Representing about 90 per cent of businesses and over 50pc of global employment, formal SMEs contribute up to 40pc of national income, measured in terms of gross domestic product (GDP), in emerging economies, a figure that rises even higher when considering informal SMEs.

The World Bank’s report on SMEs emphasises the urgency, estimating that by 2030, around 600 million jobs will be required to accommodate the expanding global population, underscoring the high priority of SME development for govern- ments worldwide, especially in emerging markets where seven out of 10 jobs are generated by SMEs. However, access to finance remains a critical constraint, ranking as the second most cited obstacle hindering SME growth in these markets and developing countries.

In the context of Pakistan, which has a population exceeding 230 million, promoting the SME sector becomes crucial amid the escalating challenges of poverty and unemployment.

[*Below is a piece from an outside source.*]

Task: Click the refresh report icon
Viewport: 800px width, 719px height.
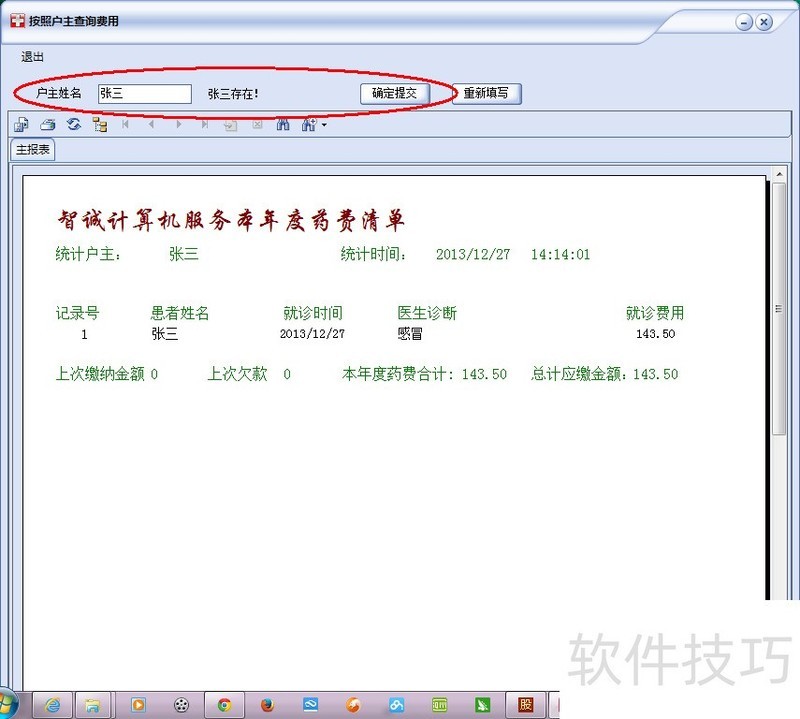Action: pos(73,125)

According to the International Labour Organisation (ILO) estimates as of Sep- tember 2023, Pakistan’s employment-to-population ratio for the year fell significantly below its pre-crisis trend line at 47.6pc, with the number of unemployed persons projected to reach 5.6 million; an increase of 1.5 million since 2021. The current unemployment rate is estimated at 8.5pc, according to the International Monetary Fund (IMF), compared to 6.42pc in 2022 and 6.34pc in 2021.

The SME sector practically serves as the backbone of the national economy in Pakistan, with more than 5.2 million SMEs operating across the country in both formal and informal sectors, engaging in diverse activities from manufactu-ring and trade to services. Comprising about 90pc of exclusive private businesses, the sector provides employment to 30pc of the total workforce, contributing 40pc to the annual GDP. Despite playing a vital role in economic growth and poverty reduction, the SME sector faces numerous constraints that impede its optimal potential. These challenges include policy issues, with varying definitions of SMEs at the national level, creating regulatory hurdles with different institutions regulating and facilitating these enterprises.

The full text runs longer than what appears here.